_Work to complete:_ Reproduce exactly the lines below from the one containing "The height and width of the screenshot is (520, 829)." through the one containing "The image size is (650, 527).", including both, and nothing else.

-- -- --

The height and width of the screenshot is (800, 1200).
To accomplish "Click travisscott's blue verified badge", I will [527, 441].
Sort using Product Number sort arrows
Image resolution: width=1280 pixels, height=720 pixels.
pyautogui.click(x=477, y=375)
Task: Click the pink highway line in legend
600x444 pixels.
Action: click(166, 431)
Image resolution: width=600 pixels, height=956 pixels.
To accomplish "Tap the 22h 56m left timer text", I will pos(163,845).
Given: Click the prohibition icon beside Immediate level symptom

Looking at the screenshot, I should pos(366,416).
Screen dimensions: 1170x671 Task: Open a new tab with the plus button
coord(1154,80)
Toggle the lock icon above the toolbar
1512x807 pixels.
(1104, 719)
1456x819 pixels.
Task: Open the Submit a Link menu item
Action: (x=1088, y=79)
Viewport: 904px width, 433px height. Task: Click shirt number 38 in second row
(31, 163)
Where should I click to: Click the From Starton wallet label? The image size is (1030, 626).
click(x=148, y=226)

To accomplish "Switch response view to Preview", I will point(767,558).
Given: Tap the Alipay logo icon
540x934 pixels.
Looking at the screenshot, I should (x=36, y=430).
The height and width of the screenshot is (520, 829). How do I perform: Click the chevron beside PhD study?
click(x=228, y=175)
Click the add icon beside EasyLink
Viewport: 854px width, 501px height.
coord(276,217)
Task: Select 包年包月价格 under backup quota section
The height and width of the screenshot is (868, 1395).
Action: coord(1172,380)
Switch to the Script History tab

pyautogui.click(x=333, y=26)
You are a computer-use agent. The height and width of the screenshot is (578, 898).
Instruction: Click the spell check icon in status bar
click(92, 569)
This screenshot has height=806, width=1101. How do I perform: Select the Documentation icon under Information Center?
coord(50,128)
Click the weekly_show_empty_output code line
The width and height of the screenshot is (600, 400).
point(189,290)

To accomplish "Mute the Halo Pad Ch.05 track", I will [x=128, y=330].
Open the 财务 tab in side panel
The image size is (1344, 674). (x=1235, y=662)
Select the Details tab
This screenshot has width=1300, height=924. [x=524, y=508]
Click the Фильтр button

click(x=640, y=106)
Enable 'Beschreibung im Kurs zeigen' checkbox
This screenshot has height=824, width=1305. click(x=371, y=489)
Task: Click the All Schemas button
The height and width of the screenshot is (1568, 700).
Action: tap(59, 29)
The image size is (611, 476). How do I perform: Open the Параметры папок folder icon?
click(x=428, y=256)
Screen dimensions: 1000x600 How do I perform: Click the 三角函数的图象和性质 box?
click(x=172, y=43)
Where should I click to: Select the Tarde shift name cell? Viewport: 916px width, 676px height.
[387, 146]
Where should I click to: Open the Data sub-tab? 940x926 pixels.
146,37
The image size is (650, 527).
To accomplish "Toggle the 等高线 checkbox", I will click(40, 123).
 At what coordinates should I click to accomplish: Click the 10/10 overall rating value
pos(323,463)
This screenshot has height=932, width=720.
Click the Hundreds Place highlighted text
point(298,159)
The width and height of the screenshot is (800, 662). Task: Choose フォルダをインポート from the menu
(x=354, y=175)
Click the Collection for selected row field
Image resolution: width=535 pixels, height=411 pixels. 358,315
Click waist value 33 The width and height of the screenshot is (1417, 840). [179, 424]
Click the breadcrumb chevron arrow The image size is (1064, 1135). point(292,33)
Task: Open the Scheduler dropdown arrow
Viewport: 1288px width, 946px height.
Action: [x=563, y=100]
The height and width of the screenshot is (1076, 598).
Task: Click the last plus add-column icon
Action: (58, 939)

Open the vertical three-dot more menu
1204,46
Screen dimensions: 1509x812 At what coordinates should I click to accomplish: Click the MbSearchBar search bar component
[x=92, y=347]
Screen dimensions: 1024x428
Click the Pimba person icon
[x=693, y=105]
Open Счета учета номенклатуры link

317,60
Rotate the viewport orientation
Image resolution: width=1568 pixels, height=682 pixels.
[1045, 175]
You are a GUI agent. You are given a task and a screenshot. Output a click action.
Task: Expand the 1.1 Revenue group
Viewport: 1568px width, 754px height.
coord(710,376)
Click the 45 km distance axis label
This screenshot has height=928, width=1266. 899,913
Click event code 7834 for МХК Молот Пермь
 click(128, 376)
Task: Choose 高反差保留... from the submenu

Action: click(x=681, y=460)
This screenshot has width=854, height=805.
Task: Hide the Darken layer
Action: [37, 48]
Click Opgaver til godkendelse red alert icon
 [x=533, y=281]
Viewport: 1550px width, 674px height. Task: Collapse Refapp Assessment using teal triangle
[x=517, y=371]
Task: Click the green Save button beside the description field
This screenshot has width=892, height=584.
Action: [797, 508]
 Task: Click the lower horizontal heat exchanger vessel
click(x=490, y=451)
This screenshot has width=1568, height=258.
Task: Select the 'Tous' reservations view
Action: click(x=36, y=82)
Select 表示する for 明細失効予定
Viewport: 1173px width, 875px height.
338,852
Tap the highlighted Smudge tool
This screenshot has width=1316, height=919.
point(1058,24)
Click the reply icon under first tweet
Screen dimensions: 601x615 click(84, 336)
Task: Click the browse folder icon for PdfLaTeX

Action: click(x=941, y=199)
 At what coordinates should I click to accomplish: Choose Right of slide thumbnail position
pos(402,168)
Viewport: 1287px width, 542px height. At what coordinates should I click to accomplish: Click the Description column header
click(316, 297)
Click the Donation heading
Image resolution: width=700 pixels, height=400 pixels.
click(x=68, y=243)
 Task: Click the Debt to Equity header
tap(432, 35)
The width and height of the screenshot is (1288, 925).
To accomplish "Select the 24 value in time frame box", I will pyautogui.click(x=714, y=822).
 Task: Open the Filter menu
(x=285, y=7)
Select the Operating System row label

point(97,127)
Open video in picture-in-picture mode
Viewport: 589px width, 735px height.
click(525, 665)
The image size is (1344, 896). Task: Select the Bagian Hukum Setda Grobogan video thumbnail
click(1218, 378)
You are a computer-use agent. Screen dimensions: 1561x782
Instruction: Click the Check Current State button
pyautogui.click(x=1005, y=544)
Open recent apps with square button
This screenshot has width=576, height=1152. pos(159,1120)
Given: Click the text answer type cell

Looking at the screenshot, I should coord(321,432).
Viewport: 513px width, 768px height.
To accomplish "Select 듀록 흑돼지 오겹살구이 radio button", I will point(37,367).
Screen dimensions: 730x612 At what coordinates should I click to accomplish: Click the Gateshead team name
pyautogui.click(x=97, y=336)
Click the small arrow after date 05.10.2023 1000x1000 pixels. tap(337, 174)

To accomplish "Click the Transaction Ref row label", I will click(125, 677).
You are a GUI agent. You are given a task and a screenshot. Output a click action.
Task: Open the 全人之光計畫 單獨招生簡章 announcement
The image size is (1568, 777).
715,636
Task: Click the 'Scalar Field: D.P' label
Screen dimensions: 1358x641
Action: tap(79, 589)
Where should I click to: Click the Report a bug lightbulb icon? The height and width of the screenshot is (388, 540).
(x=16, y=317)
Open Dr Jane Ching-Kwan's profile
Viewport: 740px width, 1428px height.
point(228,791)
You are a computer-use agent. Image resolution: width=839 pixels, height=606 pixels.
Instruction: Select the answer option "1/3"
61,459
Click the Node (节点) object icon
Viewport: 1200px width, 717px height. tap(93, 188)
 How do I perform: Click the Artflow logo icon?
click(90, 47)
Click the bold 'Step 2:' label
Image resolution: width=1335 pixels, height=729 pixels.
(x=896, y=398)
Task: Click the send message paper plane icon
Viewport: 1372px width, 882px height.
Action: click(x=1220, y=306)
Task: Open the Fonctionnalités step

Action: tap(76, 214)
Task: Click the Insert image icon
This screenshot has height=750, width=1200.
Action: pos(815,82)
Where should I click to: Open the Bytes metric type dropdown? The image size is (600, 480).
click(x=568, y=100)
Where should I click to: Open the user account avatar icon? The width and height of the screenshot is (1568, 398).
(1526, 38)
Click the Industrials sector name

-- -- --

_Problem solution:_
The height and width of the screenshot is (520, 829). How do I perform: Click the chevron beside PhD study?
click(x=228, y=175)
Click the add icon beside EasyLink
Viewport: 854px width, 501px height.
coord(276,217)
Task: Select 包年包月价格 under backup quota section
The height and width of the screenshot is (868, 1395).
Action: coord(1172,380)
Switch to the Script History tab

pyautogui.click(x=333, y=26)
You are a computer-use agent. The height and width of the screenshot is (578, 898).
Instruction: Click the spell check icon in status bar
click(92, 569)
This screenshot has height=806, width=1101. How do I perform: Select the Documentation icon under Information Center?
coord(50,128)
Click the weekly_show_empty_output code line
The width and height of the screenshot is (600, 400).
point(189,290)

To accomplish "Mute the Halo Pad Ch.05 track", I will [x=128, y=330].
Open the 财务 tab in side panel
The image size is (1344, 674). (x=1235, y=662)
Select the Details tab
This screenshot has width=1300, height=924. [x=524, y=508]
Click the Фильтр button

click(x=640, y=106)
Enable 'Beschreibung im Kurs zeigen' checkbox
This screenshot has height=824, width=1305. click(x=371, y=489)
Task: Click the All Schemas button
The height and width of the screenshot is (1568, 700).
Action: tap(59, 29)
The image size is (611, 476). How do I perform: Open the Параметры папок folder icon?
click(x=428, y=256)
Screen dimensions: 1000x600 How do I perform: Click the 三角函数的图象和性质 box?
click(x=172, y=43)
Where should I click to: Select the Tarde shift name cell? Viewport: 916px width, 676px height.
[387, 146]
Where should I click to: Open the Data sub-tab? 940x926 pixels.
146,37
The image size is (650, 527).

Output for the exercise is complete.